Raffaele de Courten (Milan, 23 September 1888 – Frascati, 23 August 1978) was an Italian admiral. He was the last Chief of Staff of the Italian Regia Marina ("Royal Navy").

==Life==
Raffaele de Courten was born in Milan in 1888. He entered the Naval Academy of Leghorn (Livorno) in 1906 and graduated in 1910. He served on the battleships and , before joining the naval air arm just before World War I. In May 1915, during a bombardment of Pola on board the airship Città di Jesi, he was captured when the airship was shot down and remained a prisoner of the Austro-Hungarian Army until June 1917. After the war, he was assigned to the Naval Staff, commanded flotillas of destroyers and submarines, and from 1933 to 1936 he was naval attaché in Nazi Germany. He was promoted to rear admiral in 1938.
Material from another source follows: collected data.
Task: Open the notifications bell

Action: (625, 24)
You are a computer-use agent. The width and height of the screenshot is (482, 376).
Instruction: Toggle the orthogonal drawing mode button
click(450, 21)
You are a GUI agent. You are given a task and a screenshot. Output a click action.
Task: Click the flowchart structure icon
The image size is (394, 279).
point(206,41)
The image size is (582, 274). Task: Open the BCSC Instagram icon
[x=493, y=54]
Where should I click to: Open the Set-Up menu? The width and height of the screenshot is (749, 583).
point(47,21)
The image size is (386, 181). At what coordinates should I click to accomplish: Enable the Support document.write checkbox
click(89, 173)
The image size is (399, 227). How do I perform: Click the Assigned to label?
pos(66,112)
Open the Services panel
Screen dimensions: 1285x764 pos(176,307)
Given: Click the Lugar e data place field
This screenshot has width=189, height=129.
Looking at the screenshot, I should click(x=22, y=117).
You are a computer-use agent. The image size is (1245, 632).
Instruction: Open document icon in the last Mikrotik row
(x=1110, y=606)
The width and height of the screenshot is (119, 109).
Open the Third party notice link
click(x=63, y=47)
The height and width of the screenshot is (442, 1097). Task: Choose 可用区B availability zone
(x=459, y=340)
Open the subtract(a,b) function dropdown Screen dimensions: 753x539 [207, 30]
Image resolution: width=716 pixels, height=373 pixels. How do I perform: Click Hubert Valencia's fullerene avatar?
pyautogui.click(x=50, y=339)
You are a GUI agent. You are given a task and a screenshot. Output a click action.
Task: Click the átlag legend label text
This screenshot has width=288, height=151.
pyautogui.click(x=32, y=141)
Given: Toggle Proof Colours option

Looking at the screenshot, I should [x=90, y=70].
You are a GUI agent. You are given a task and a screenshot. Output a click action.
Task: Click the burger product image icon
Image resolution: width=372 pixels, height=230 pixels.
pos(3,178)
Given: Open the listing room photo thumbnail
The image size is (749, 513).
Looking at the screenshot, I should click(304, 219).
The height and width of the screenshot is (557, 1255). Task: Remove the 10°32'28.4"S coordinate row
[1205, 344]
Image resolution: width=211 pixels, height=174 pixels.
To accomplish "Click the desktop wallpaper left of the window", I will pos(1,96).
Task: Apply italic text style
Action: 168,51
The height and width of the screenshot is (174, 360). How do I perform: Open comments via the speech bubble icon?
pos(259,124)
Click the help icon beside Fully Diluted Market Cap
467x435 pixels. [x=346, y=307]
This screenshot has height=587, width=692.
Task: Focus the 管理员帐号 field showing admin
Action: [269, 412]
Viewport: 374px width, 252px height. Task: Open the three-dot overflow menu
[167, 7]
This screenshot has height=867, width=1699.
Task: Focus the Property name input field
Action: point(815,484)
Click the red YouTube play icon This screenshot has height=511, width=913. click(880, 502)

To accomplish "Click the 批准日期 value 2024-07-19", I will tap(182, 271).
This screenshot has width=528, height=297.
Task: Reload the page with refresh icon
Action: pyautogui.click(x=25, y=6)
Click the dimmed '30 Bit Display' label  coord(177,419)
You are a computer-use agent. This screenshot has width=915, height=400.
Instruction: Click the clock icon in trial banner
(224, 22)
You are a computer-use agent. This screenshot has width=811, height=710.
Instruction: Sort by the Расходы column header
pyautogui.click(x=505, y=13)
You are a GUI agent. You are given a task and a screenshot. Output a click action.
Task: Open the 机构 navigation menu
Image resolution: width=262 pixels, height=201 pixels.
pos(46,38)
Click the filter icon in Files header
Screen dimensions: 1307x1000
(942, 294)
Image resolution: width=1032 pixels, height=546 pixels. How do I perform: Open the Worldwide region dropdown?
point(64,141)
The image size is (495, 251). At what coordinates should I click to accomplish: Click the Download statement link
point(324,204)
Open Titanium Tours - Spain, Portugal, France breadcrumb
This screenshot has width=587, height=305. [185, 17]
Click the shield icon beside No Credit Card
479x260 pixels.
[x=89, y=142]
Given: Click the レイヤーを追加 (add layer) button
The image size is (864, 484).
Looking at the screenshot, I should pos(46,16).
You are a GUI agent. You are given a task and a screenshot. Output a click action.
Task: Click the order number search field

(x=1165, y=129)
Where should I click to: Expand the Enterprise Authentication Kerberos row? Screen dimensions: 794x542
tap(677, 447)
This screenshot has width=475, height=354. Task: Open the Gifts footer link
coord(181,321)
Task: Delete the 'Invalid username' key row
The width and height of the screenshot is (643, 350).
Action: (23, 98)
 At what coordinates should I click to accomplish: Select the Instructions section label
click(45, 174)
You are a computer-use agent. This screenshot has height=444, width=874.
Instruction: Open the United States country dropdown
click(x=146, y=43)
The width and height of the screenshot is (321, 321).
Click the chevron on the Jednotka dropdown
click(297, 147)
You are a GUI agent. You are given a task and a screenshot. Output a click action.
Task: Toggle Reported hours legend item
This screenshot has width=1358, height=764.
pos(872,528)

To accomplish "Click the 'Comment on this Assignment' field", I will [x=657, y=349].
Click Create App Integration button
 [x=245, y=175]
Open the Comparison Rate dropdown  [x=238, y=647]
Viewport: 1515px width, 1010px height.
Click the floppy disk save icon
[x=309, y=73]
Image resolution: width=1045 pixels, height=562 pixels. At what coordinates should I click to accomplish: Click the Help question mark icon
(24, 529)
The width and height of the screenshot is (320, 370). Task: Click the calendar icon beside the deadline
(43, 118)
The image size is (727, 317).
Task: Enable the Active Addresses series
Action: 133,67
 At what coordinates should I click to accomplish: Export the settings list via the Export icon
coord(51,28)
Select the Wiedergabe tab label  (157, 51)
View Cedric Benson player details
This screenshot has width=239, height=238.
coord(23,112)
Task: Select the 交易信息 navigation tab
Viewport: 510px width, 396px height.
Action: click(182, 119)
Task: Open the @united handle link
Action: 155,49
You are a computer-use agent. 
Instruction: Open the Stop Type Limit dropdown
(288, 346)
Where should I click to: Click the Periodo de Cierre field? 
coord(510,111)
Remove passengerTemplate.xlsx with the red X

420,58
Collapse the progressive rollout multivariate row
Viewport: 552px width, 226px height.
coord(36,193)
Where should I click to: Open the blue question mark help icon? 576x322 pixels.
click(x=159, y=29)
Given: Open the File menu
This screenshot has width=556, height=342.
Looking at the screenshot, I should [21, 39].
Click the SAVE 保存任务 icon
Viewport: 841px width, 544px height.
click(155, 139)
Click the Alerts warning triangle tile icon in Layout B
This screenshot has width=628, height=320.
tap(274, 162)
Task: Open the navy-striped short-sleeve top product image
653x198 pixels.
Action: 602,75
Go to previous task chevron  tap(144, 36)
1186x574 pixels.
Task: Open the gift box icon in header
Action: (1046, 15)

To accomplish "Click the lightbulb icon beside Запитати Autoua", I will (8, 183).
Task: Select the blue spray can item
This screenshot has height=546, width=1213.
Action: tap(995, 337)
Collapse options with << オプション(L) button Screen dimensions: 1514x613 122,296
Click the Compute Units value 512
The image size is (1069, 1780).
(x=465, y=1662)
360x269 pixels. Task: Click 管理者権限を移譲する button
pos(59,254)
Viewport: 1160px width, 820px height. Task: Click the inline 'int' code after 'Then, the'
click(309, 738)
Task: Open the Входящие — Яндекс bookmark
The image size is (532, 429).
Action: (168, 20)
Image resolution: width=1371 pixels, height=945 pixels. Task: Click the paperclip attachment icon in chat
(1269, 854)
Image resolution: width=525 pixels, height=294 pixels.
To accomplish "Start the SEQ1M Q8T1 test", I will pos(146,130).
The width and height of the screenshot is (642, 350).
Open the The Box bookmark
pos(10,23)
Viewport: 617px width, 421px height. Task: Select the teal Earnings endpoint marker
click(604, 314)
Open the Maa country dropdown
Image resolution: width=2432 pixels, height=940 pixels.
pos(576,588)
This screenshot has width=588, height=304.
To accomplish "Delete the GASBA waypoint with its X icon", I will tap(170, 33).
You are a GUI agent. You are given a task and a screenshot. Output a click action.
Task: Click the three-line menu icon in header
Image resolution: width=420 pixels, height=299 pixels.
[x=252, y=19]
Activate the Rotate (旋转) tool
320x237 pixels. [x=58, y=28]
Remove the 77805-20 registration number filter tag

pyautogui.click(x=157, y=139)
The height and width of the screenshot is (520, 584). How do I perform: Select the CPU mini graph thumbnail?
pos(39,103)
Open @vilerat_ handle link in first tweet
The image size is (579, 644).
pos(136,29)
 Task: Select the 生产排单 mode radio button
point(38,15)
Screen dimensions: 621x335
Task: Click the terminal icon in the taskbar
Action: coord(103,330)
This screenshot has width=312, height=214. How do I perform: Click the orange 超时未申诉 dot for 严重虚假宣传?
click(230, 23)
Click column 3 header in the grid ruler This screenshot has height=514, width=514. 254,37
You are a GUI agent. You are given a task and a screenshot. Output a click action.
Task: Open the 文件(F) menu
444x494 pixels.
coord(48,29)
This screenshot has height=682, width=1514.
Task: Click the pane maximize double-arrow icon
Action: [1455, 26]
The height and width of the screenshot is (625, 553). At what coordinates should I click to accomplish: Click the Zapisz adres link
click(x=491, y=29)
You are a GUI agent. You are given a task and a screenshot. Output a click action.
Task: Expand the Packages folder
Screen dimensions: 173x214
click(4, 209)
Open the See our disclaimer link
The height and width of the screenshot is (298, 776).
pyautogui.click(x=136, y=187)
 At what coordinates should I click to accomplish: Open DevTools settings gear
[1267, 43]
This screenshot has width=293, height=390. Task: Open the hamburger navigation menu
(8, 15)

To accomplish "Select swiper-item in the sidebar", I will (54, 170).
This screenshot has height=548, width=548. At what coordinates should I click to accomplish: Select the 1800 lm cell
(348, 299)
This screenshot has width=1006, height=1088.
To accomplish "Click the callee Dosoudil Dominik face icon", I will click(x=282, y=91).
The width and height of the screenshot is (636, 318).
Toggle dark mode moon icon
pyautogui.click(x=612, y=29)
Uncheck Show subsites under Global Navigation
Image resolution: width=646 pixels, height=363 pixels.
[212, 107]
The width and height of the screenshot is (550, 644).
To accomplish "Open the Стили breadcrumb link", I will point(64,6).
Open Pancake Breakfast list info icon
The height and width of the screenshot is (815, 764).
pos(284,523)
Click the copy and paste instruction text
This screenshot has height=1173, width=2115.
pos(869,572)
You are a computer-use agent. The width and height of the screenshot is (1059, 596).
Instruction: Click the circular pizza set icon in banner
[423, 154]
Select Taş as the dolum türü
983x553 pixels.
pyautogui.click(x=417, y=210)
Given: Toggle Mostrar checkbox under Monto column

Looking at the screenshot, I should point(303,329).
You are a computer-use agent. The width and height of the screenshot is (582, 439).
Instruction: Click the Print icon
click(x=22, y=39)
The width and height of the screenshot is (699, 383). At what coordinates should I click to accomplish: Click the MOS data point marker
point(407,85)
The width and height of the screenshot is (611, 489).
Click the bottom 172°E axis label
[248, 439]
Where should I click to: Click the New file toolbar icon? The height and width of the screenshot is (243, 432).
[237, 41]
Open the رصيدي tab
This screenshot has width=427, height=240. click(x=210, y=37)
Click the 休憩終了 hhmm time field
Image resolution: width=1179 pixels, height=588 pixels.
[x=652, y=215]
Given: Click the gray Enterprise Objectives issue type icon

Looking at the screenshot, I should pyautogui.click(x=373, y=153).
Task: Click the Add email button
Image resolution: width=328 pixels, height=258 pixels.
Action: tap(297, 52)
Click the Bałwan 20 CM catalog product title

When Italy entered World War II on 10 June 1940, Courten first commanded from August 1941 to March 1942 the 7th Division, in which he participated in the First Battle of Sirte. He then commanded the 8th Division and participated in the successful opposition to Operation Vigorous. He was decorated with a Silver Medal of Military Valor.

When Prime Minister Benito Mussolini was deposed in July 1943, Courten was chosen to become Minister of the Navy, while subsequently replacing Arturo Riccardi as Chief of Staff of the Regia Marina ("Royal Navy"). When the Armistice of Cassibile — under which Italy made peace with the Allies and switched sides in the war — was announced on 8 September 1943, he convinced the fleet commander. Carlo Bergamini, to comply with the clauses of the armistice and not to scuttle his ships out of a fear that they would be given up to the Allies. Afterwards, he joined King Vittorio Emanuele III and Prime Minister Pietro Badoglio in their flight to Brindisi.

On 23 September 1943 Courten and Admiral Andrew Cunningham met at Taranto and reached the so-called Gentlemen's Agreement, which defined the collaboration of the Regia Marina with the Allies. He remained Minister of the Navy until July 1946 and Chief of Staff until December 1946, when he resigned to protest the clauses of the Paris Peace Treaties.

From 1952 to 1959 Courten was president of the Lloyd Triestino. He died at Frascati on 23 August 1978.